The business community must first understand that cyber and information security are different from IT and, once understood, work to create structures in the organisations to reflect this.
Building cyber resilience requires separate budgets not tied to IT. Doing so will help businesses to treat cyber resilience from a risk-based approach, thereby allowing them to monitor cyber risks effectively and efficiently, institute risk-based security controls, and continuously monitor and improve the resilience programme to meet new and emerging risks due to the business landscape and its threat landscape.
Additionally, businesses must comply with at least an international standard regarding information security. Doing so implies that cyber risk can be ingested and managed in the overall business risk management programme to build resilience. In essence, treating cyber risk in the boardroom will help the business proactively prepare for cyber incidents, lessening their effects on the business.
This also builds digital trust among all stakeholders while enhancing the business’s reputation and social responsibility. Risk-aware boards and directors can imply safe and secure companies through their support and involvement in building a culture of security reflected in policy, processes, procedures and guidelines.
Are there any specific sectors that are more vulnerable than others and how is data protection and privacy affected?
Based on global threat reports from the World Economic Forum, European Union Agency For Cybersecurity, managed security service providers, Palo Alto Networks, etc, the public service, professional services, healthcare, educational and financial sectors are all vulnerable and tip the scale to be the sectors that face the most significant cyber risks. Excluding commercial banks to some point, these sectors are vulnerable due to their evolving and increasing digital transformation profile to be competitive but with low maturity in security capabilities when it comes to the threat landscape they operate in. The security capability maturity model is relatively low in compliance with security standards to handle today’s ever-evolving cyber risks, thereby making them very vulnerable to cyber-attacks.

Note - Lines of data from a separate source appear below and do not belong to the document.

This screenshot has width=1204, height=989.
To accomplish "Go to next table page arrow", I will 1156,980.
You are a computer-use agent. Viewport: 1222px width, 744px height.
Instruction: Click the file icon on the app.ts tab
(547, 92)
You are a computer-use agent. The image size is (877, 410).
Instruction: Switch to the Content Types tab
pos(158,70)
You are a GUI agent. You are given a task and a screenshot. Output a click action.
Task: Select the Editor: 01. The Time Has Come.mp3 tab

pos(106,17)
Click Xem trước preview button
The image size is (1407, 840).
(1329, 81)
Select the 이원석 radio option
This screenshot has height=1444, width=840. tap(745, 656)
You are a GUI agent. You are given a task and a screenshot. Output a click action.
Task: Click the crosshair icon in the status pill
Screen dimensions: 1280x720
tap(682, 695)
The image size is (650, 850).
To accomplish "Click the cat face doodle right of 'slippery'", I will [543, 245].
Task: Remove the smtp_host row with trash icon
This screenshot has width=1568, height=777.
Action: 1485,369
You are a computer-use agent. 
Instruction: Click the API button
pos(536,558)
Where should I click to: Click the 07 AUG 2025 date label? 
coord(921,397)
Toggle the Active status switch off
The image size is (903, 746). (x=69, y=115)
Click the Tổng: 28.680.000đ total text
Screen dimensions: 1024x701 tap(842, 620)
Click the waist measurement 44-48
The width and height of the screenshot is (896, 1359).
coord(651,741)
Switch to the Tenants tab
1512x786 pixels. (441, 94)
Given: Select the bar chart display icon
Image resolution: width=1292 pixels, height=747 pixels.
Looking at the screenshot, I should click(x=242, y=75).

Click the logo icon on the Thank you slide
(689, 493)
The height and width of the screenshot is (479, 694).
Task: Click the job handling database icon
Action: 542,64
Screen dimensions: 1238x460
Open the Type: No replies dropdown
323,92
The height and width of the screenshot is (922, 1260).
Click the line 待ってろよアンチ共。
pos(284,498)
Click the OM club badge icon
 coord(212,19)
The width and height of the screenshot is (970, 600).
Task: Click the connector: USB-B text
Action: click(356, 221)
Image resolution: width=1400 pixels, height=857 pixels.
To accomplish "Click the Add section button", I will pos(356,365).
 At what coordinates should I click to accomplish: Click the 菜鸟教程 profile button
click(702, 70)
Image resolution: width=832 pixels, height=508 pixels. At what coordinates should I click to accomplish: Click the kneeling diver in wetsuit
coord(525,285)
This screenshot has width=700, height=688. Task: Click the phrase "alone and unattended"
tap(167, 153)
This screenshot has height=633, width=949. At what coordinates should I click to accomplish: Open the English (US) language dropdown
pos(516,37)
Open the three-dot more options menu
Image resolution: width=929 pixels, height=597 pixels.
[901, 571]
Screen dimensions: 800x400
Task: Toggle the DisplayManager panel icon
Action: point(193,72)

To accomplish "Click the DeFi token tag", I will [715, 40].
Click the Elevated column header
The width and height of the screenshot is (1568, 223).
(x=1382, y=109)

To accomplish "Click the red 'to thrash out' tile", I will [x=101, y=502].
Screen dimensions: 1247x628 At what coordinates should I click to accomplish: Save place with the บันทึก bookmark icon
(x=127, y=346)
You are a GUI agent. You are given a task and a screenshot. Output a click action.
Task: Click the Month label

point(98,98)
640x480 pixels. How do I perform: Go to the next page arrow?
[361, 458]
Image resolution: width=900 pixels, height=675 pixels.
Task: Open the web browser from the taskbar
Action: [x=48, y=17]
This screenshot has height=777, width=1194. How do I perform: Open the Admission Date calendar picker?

The highlighted maturity also affects the level of security controls that needs to be in place to protect the confidentiality, integrity and availability of data, including privacy for all stakeholders.
In such cases, the development and operations of a privacy management system (PMS) based on the ISO Standard 27701) maybe non-existent or low in maturity, thereby affecting the security of data assets and privacy of clients, customers and other stakeholders. In essence, the business does not have a true understanding of risk to data and privacy and the governance, policies and processes in place to prevent or reduce the effects of a breach.
What are the main lessons you see from the new cyber incident involving the Barbados Revenue Authority?
Beyond that incident, businesses must be cyber-risk-aware, incorporating cyber risk into the overall business risk strategy. This will help them develop and implement controls to build business resilience through cyber and data resilience. That implies compliance with international information security standards, designing, implementing, operating, monitoring, and continuously improving their incident, business continuity, and disaster management programmes. The institution and integration of management systems will be crucial to remain competitive and resilient.
2) Boards, directors, and committees should seek cybersecurity advisory services or employ highly certified chief information security officers, or an information security officer to provide the awareness and intelligence to make informed decisions on cyber risk.
3) Privacy must be taken seriously and treasured.
An individual’s (data subject) loss of privacy can have undocumented effects on a person’s life for years – for example, fraud, online account takeover, digital impersonation, and so on. That implies that there is a need for an international standardised-based PMS to be in compliance with data protection regulations and laws – whether locally or internationally.